Google’s relationship with MCP is complicated. In early March 2026, Google released an open-source Workspace CLI (@googleworkspace/cli) that included a built-in MCP server covering Drive, Gmail, Calendar, Docs, and Sheets. Two days later, they deleted all 1,151 lines of MCP code in a breaking change, pivoting to CLI-based integration with structured JSON output instead.

This leaves the community implementations as the only option for Google Calendar MCP integration. The nspady server has emerged as the clear leader — 1,000+ stars, active maintenance, comprehensive features. But it means there’s no guarantee of long-term API stability that comes with an official first-party server.

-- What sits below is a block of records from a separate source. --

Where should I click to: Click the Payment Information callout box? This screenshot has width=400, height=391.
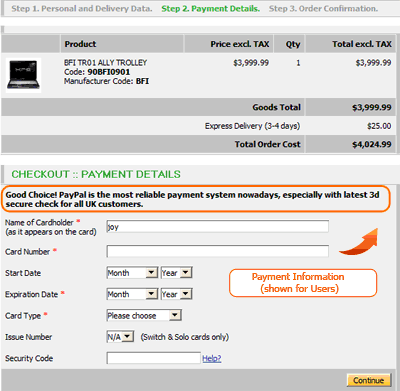click(x=303, y=283)
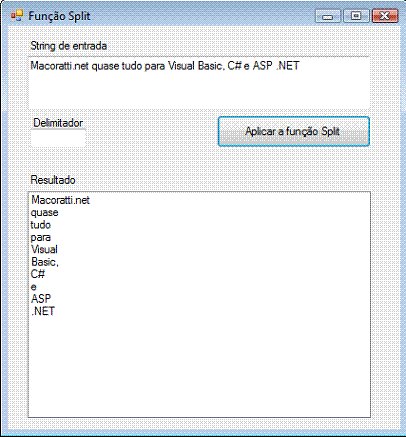Click the 'Resultado' label
406x437 pixels.
(53, 180)
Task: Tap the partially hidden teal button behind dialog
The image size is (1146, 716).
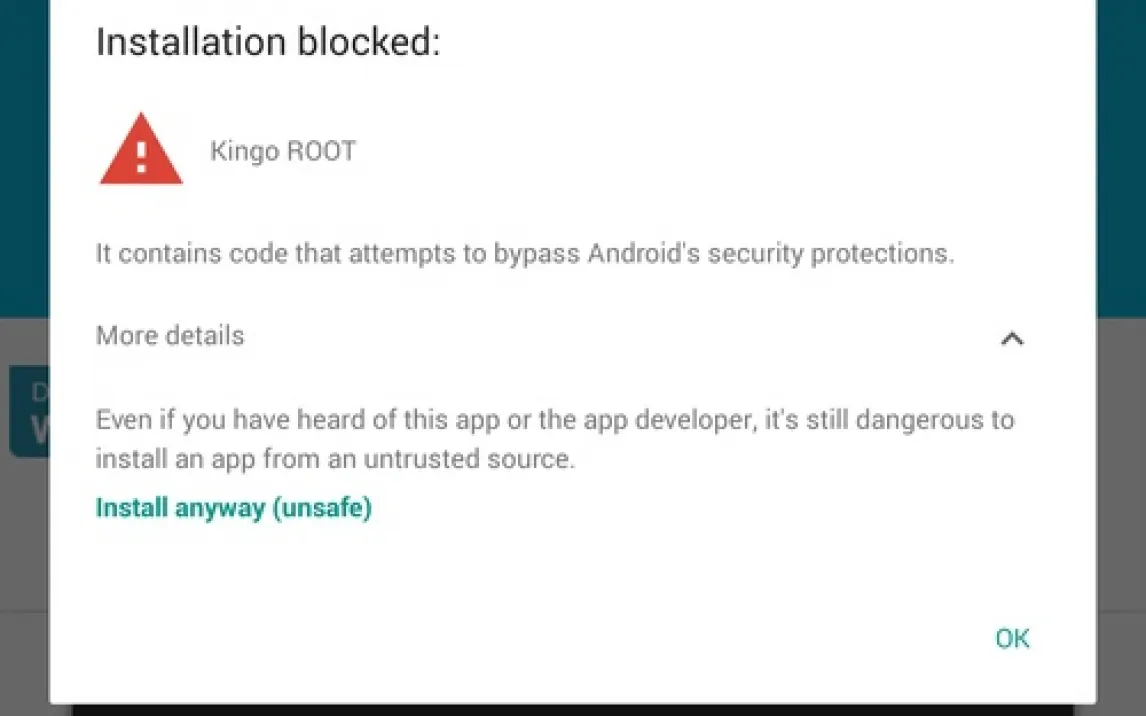Action: pyautogui.click(x=28, y=410)
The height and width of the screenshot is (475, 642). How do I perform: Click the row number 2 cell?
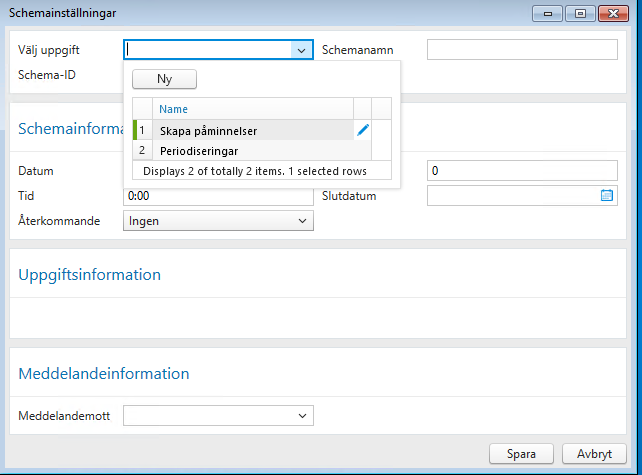pos(142,151)
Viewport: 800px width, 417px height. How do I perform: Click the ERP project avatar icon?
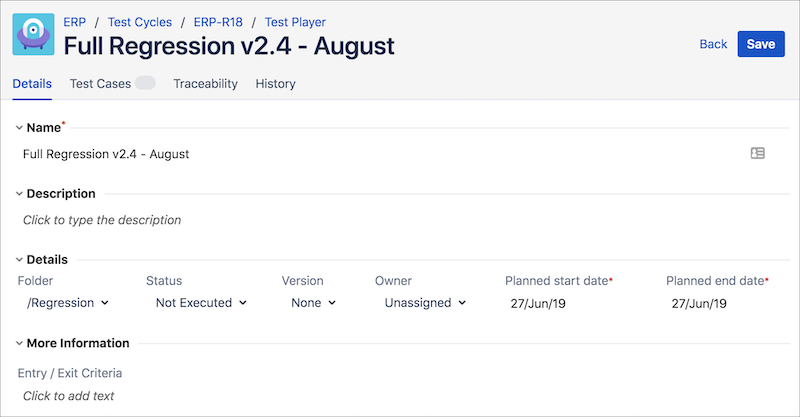click(33, 35)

taylorwilsdon/google_workspace_mcp (1,800 stars, Python, MIT) covers Gmail, Drive, Calendar, Docs, Sheets, Slides, Forms, Tasks, Contacts, and Chat in a single server. If you need Google Calendar alongside other Workspace services, this all-in-one option may be more practical than running separate MCP servers.

Community Alternatives

guinacio/mcp-google-calendar (9 stars, Python, MIT) — Python implementation with event management, availability checking, timezone support, recurring events, and conflict detection. OAuth 2.0. Smaller community but clean Python codebase for Python-first teams.

deciduus/calendar-mcp (25 stars, Python, AGPL-3.0/Commercial) — Python server with agentic features: mutual availability detection across attendees, busyness analysis, FastAPI-based REST API. Dual-licensed. Best choice if you need automated meeting scheduling that considers all participants’ availability.

Composio, Zapier, viaSocket — Platform-hosted Google Calendar MCP servers that handle OAuth and hosting for you. Trade-off: vendor lock-in, potential costs, and dependency on a third-party platform for calendar access.

How It Compares

vs. Todoist MCP (4/5): Different tools entirely. Todoist is task management with projects, labels, and assignments. Google Calendar is time-based scheduling with events and availability. Many users will want both — tasks in Todoist, meetings in Google Calendar.

vs. Asana MCP (4/5): Asana is project management; Google Calendar is time management. Asana has calendar-like features (due dates, time periods) but no event scheduling or availability queries. Google Calendar has no task hierarchy or project structure. Complementary, not competing.

vs. taylorwilsdon/google_workspace_mcp: The all-in-one Workspace server covers Calendar alongside Gmail, Drive, Docs, and more — but the calendar tools may be less specialized. nspady’s server is calendar-focused with features like image import and multi-account that the broader server may lack. Choose based on whether you need just Calendar or the full Workspace suite.

The Bottom Line

The Google Calendar MCP server fills an obvious gap: connecting AI assistants to the world’s most popular calendar. The multi-account support with cross-calendar conflict detection is genuinely useful — checking availability across work and personal calendars in natural language is the kind of thing that makes MCP compelling.

The OAuth setup friction is real but one-time. Once configured, the server is reliable and actively maintained. The 12-tool set covers the Google Calendar API surface well, and features like image-based event import go beyond what you’d expect from a community project.

The absence of an official Google MCP server means this community implementation carries the ecosystem. At 1,000+ stars with 23 releases, it has the community validation to justify that trust. But it also means no guaranteed long-term support — you’re dependent on a community maintainer, not a Google SLA.

For anyone using Google Calendar who wants their AI assistant to manage scheduling, check availability, and handle events across accounts, this is the server to use. The setup tax is the price of Google’s OAuth requirements, not a limitation of the server itself.

Rating: 4/5 — The best Google Calendar MCP server available, with multi-account support and active maintenance. OAuth setup complexity and the lack of an official Google server keep it from 4.5.